Vanguard’s Ethically Conscious Australian Shares ETF (ASX: VETH) includes all four major banks, as does Russell Investments Australian Responsible Investment ETF (RARI).
VanEck’s MSCI Australian Sustainable Equity ETF (ASX: GRNV) has Westpac in its top 10 holdings.
A VanEck spokesperson told InvestorDaily that GRNV is a rule-based strategy, and that Westpac only came into the portfolio in February this year. Prior to that, it was prohibited from the fund due to 23 million breaches of anti-money and counterterrorism laundering laws.
An MSCI stock report dated 8 May 2023 shows Westpac scored three out of 10 (a pass) for “bribery and fraud”, three out of 10 for “governance structures” and two out of 10 (a pass) for “customer relations”. However, the major bank scored top marks (10 out of 10) for “environment” and “human rights and community”.

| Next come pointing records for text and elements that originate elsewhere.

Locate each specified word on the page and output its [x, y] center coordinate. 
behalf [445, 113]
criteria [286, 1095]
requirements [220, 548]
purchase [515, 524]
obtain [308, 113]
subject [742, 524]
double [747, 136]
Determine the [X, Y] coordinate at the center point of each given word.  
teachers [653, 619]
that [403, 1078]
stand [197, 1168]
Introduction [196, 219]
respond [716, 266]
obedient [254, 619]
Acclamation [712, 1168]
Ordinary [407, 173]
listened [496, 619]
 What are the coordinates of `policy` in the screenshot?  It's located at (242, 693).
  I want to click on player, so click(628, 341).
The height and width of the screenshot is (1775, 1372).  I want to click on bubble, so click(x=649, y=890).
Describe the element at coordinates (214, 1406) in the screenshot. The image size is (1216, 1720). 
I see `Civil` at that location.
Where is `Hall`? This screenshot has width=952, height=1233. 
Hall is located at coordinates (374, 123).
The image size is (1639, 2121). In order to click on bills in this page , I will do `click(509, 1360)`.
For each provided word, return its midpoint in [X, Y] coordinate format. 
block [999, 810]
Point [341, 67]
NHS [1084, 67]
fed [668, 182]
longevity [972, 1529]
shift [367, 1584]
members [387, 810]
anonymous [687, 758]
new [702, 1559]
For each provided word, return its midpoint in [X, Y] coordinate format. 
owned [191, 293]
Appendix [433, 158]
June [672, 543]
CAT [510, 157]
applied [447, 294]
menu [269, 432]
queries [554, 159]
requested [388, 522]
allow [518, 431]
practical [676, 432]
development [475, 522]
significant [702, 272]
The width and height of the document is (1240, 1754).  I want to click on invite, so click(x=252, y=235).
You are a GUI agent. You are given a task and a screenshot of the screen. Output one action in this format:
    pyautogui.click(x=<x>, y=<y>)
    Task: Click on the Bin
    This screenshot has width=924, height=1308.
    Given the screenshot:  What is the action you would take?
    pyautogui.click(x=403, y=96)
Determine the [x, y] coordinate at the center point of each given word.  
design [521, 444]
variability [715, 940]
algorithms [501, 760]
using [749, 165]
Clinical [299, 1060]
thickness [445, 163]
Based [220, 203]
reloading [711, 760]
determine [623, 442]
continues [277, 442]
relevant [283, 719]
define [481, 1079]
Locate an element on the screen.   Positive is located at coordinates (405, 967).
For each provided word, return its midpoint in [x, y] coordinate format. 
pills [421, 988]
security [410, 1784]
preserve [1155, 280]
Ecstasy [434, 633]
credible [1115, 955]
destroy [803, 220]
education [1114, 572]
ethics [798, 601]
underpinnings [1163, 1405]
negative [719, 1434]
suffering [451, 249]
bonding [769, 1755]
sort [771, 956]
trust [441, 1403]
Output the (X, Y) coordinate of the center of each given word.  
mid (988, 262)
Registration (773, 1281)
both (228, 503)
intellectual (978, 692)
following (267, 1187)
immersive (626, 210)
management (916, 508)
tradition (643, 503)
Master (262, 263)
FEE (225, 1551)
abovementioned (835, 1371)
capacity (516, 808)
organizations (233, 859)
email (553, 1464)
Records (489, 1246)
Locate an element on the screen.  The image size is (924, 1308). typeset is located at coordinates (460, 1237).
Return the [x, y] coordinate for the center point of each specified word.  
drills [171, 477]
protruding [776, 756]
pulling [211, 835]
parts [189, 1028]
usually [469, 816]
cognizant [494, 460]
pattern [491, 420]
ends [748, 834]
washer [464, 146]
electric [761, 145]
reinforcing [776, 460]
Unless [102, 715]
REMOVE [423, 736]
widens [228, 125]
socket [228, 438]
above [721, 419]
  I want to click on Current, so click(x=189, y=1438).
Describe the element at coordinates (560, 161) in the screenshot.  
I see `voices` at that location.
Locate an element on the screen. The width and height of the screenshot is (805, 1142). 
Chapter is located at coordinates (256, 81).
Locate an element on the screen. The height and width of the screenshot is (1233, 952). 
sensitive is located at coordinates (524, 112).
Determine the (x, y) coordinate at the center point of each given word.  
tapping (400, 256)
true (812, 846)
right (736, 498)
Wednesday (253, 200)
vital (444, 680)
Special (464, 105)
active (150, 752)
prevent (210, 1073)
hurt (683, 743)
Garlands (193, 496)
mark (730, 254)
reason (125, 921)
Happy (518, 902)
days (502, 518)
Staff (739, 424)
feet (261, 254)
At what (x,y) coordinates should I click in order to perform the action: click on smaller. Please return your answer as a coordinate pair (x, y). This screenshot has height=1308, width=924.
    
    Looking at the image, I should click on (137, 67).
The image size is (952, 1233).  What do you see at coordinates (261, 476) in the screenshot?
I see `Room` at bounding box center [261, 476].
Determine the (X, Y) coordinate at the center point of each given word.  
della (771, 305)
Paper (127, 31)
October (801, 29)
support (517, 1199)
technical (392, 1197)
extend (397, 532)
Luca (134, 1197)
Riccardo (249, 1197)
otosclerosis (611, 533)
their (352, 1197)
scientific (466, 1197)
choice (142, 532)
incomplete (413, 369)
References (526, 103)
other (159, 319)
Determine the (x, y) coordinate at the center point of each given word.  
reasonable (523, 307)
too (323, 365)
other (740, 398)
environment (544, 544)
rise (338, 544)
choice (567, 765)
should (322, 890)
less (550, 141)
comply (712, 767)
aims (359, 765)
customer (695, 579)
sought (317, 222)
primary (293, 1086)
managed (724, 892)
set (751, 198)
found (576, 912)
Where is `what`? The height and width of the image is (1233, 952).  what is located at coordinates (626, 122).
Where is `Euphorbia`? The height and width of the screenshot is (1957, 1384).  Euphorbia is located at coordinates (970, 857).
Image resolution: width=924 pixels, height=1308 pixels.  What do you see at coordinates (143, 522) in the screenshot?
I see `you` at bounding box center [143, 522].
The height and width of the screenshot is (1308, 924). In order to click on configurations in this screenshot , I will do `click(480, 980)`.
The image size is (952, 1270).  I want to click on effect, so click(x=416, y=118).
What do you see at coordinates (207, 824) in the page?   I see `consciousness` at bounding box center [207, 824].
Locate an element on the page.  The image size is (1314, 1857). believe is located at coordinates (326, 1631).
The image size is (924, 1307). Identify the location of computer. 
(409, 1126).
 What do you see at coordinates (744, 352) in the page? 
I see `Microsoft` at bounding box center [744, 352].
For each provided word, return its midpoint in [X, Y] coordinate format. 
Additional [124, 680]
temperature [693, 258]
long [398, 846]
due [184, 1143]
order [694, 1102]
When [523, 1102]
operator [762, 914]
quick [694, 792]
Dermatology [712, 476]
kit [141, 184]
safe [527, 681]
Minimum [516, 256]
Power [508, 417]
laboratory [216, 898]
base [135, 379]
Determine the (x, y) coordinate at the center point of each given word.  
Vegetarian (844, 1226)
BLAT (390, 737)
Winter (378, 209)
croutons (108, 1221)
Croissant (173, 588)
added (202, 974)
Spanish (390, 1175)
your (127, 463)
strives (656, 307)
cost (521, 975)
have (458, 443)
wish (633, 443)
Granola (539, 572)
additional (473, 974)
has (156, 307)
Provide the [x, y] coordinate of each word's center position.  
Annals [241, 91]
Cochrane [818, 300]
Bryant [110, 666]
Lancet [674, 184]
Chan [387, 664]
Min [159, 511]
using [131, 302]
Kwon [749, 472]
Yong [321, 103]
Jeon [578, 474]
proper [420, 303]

Piers Bolger, chief investment officer at Infinity Asset Management, told InvestorDaily that he sold Westpac following the 2019 AUSTRAC scandal, which led to the ousting of chief executive Brian Hartzer and chairman Lyndsey Maxsted.
In its 2019 Sustainability Performance Report, Westpac listed its supposed ESG credentials, such as working with its customers towards a net zero emissions economy and being part of the Australian Sustainable Finance Initiative.
However, the report did not include the major bank’s failure to stop one of its customers from wiring $40,000 to child exploitation syndicates in the Philippines from 2014 to 2018.
In 2020, Westpac paid a $1.3 billion penalty for more than 23 million breaches of anti-money laundering laws, the largest fine in Australian corporate history.
Greenwashing on the rise
“Many people just see a bank that isn’t bad. That’s why we have a sustainability thesis on every company that we look at,” Mr Bolger said.
“We know there is a hell of a lot of greenwashing going on. ASIC is finally waking up to that.”
The Australian Securities and Investments Commission (ASIC) is ramping up its enforcement of funds that aren’t true to label. Deputy chair Karen Chester was asked by a delegate at the Responsible Investment Association of Australasia (RIAA) conference on 11 May if the regulator was pushing too hard on the matter of greenwashing.
“The question is suggesting we hit the pause button until all the policies are in place and that is just untenable,” she replied.
“Firstly, greenwashing harm is happening here and now, and we have a job to do. Secondly, our prioritisation of sustainable finance and the investment task ahead. That’s required for decarbonisation and to respond to climate change and greenwashing is a corrosive agent for that.
“For us to just not act would be inconsistent with us making sustainable finance a priority. We will be out of step with other regulators if we stopped and paused. The first thing that happens when a securities regulator gets out of step globally is people that tend to do those sorts of misconduct come to that jurisdiction and we are encouraging them to come here and practice greenwashing.”